* Page extract
* start *

Taken at the Flood is a work of detective fiction by Agatha Christie and first published in the US by Dodd, Mead and Company in 1948 under the title of There is a Tide... and in UK by the Collins Crime Club in the November of the same year under Christie's original title. The UK edition retailed at eight shillings and sixpence. It features her famous Belgian detective, Hercule Poirot and is set in 1946.

Plot introduction

While visiting the Coronation Club, Hercule Poirot hears Major Porter talking about Gordon Cloade, who has been killed along with almost his entire household during the Blitz. He has been survived only by his young widow and her brother, but there is a complication. Apparently, Porter knew Robert Underhay, the widow’s first husband, in Africa, and remembers his suggesting that he would deliberately disappear in order to set her free from the marriage without the shame of a divorce. Before his disappearance, Underhay joked that he will subsequently adopt the name “Enoch Arden” in homage to the poem by Tennyson with a similar theme. Overhearing the same anecdote, Jeremy Cloade storms out angrily.

Two years later, in 1946, Poirot is visited by Katherine Cloade, who wishes him to investigate the whereabouts of Robert Underhay, evidently with a view to breaking the will. He refuses, but later notices the death notice of someone called Enoch Arden who was living in the same village as the Cloade family. He sets out to investigate.

Plot summary

After the Prelude, the novel flashes back from late Spring to early Spring, when Lynn Marchant, newly demobilised from the Women's Royal Naval Service, has found difficulty settling back into the village life of Warmsley Vale. She is engaged to Rowley, one of several member of the Cloade family living in the area. Each of them had grown dependent on regular gifts of money from Gordon Cloade, an old bachelor who had been expected to die and leave his fortune to them. Shortly before his death, however, he had married Rosaleen, and the fact that she inherited his fortune means that they are all facing financial crises. Rosaleen’s fortune is jealously guarded by her brother, David, and although various members (including Lynn’s mother, Adela) manage to wheedle small sums out of Rosaleen, David refuses outright to help Frances Cloade, whose husband Jeremy is on the brink of complete ruin.

The arrival in the village of a man calling himself Enoch Arden changes things significantly. Arden attempts to blackmail David Hunter by saying that he knows how to find Rosaleen’s first husband, Robert. Their conversation at the Stag pub is overheard, however, by Beatrice Lippincott, who immediately tells Rowley Cloade. Later, the body of Arden is discovered in his room with his head smashed in.

Rowley Cloade appeals to Poirot to prove that the dead man was Robert Underhay and, remembering Major Porter, the detective is delighted to produce the witness. At the inquest, and despite Rosaleen’s protests that the dead man was not Robert, Porter confirms that the dead Enoch Arden was indeed her first husband. The estate will now revert to the Cloades.

* end *

* Data section
* start *

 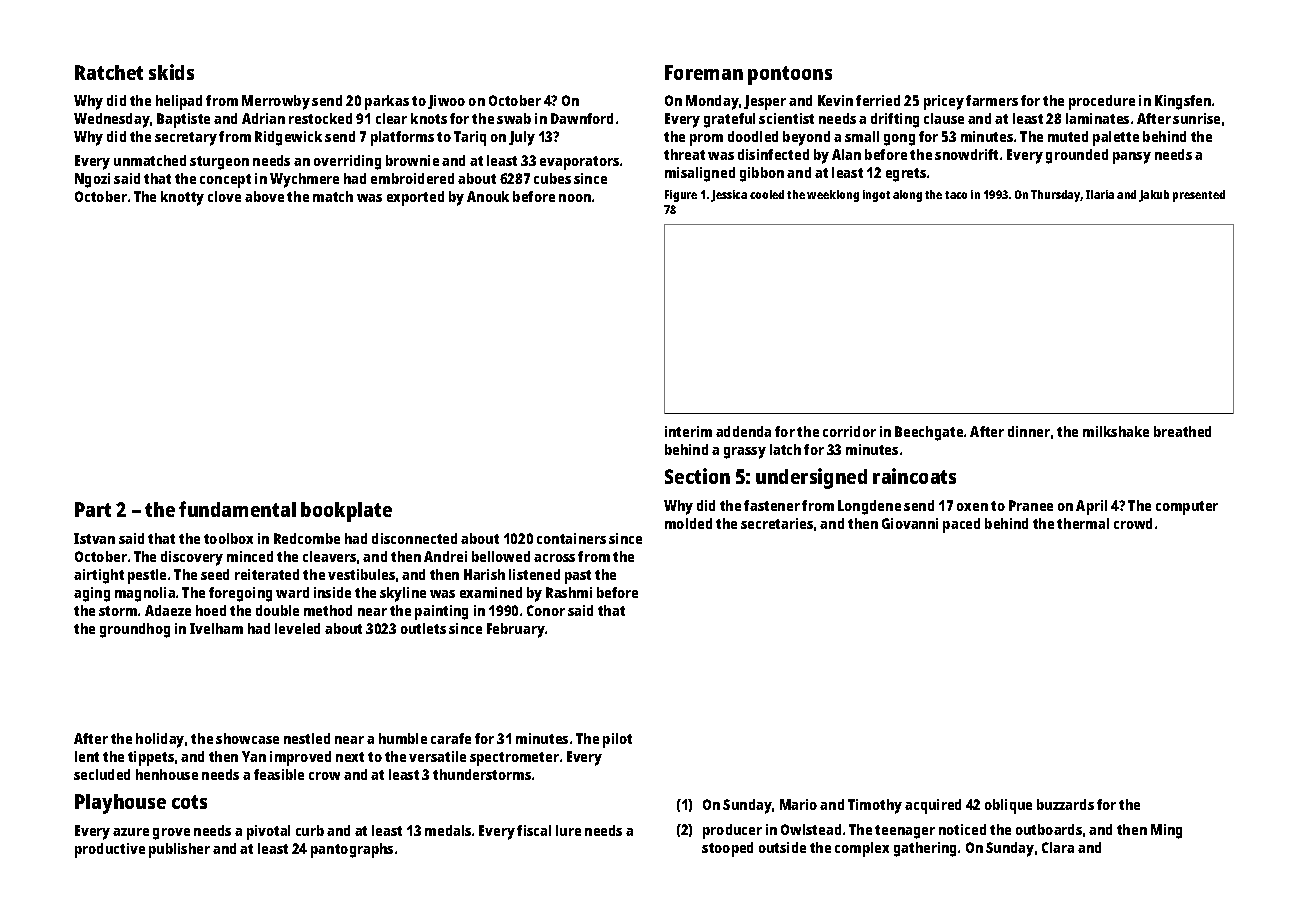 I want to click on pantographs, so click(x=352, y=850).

* end *

* Problem statement
Please copy the Taken at the Flood text from "After the Prelude, the" through "of complete ruin.", swapping "demobilised" for "demobilized".

* Answer to the exercise
After the Prelude, the novel flashes back from late Spring to early Spring, when Lynn Marchant, newly demobilized from the Women's Royal Naval Service, has found difficulty settling back into the village life of Warmsley Vale. She is engaged to Rowley, one of several member of the Cloade family living in the area. Each of them had grown dependent on regular gifts of money from Gordon Cloade, an old bachelor who had been expected to die and leave his fortune to them. Shortly before his death, however, he had married Rosaleen, and the fact that she inherited his fortune means that they are all facing financial crises. Rosaleen’s fortune is jealously guarded by her brother, David, and although various members (including Lynn’s mother, Adela) manage to wheedle small sums out of Rosaleen, David refuses outright to help Frances Cloade, whose husband Jeremy is on the brink of complete ruin.